Over time, the original author becomes the only person who really understands it, because knowledge isn't distributing across the team. Now you've got a bottleneck and a bus factor problem.
That's why I think of code readability is a performance constraint (especially with the large amounts of code we generate with AI these days).
Thanks so much for this thoughtful comment, @christiecosky . You’ve captured something really important that often gets overlooked.
I completely agree: it’s not the “messiness” of code that drives people away, it’s the uncertainty. When the cognitive cost of rebuilding a mental model gets too high, even experienced developers start optimizing for safety over improvement. At that point, “leave the code better than you found it” quietly turns into “don’t break anything and get out.”
What you’re describing is exactly the moment when technical debt compounds. The system stops being a shared asset and starts becoming territory. And as you said, once knowledge stops distributing, you don’t just have a maintainability issue, you get a coordination bottleneck and a real bus factor risk.
I also really like your framing of readability as a performance constraint. That resonates a lot, especially now. With the rise of AI assisted code generation, we’re producing more code than ever, but not necessarily more understandable code. If anything, the gap between code that works and code that can be safely evolved by a team is getting wider.
To me, this reinforces a subtle shift in how we should think about quality: readability isn’t just a nice to have or a matter of taste, it’s what enables continuous change. Without it, velocity might look fine in the short term, but it’s quietly borrowing against the future, which ties back nicely to the high interest loan analogy.
Really appreciate you adding this perspective. It sharpens the argument in a meaningful way.
The loan analogy hits different when you're in fintech — because we literally deal with loans and interest rates, and the parallels are painfully exact. In our payment platform, we had a "quick fix" in our transaction routing logic from year one. Worked fine at 100 transactions/day. By the time we were doing thousands, that one shortcut was causing cascading retries that inflated our infrastructure costs by 30%. The "interest payment" was invisible until it wasn't. The hardest part isn't identifying the debt — it's convincing yourself to pay it down when shipping new features feels more urgent. What worked for us: we stopped calling it "refactoring time" and started calling it "reducing the cost of the next feature." Same work, but suddenly leadership gets it.

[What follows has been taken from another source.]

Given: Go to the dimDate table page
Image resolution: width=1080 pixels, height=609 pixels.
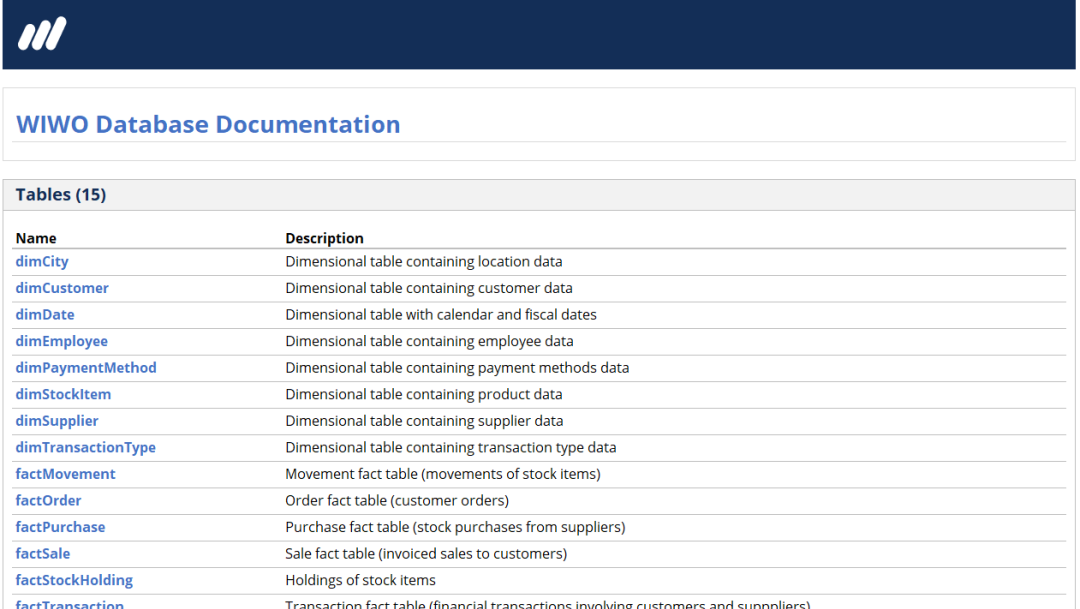Looking at the screenshot, I should click(45, 315).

Thank you @mickyarun ! That’s such a perfect real-world example, especially in fintech where the “interest” is literally measurable.
The cascading retries point is exactly it. The system looks fine at low scale, then suddenly the hidden cost surfaces all at once and hits both infra and reliability.
I really like your reframing. “Reducing the cost of the next feature” is the right mental model because it connects directly to delivery, not just code quality.
I’ve seen the same shift work well. As soon as the conversation becomes:
it stops being a tradeoff and starts being an investment.
And you’re right, the hardest part isn’t spotting the debt, it’s choosing to act before it becomes painful. Most teams wait for the spike you described, but the ones that scale smoothly are the ones that treat those early signals seriously.
Something I've been doing that's worked surprisingly well: every PR gets a "debt tag" in the description. Just a quick line like
[debt: new]or[debt: reduced]. It takes 5 seconds but after a few months you can actually graph the trend.We noticed our ratio was like 8:1 (new debt to reduced debt) during a crunch period. That single metric got leadership to approve a dedicated cleanup sprint more than any amount of "we need to refactor" conversations ever did. Numbers talk.
The other thing that really clicked for me was framing it not as "refactoring time" but as "reducing the cost of the next feature." When you tell a PM "this cleanup means Feature X ships in 3 days instead of 8," suddenly it's not maintenance anymore - it's an investment with a clear payoff timeline.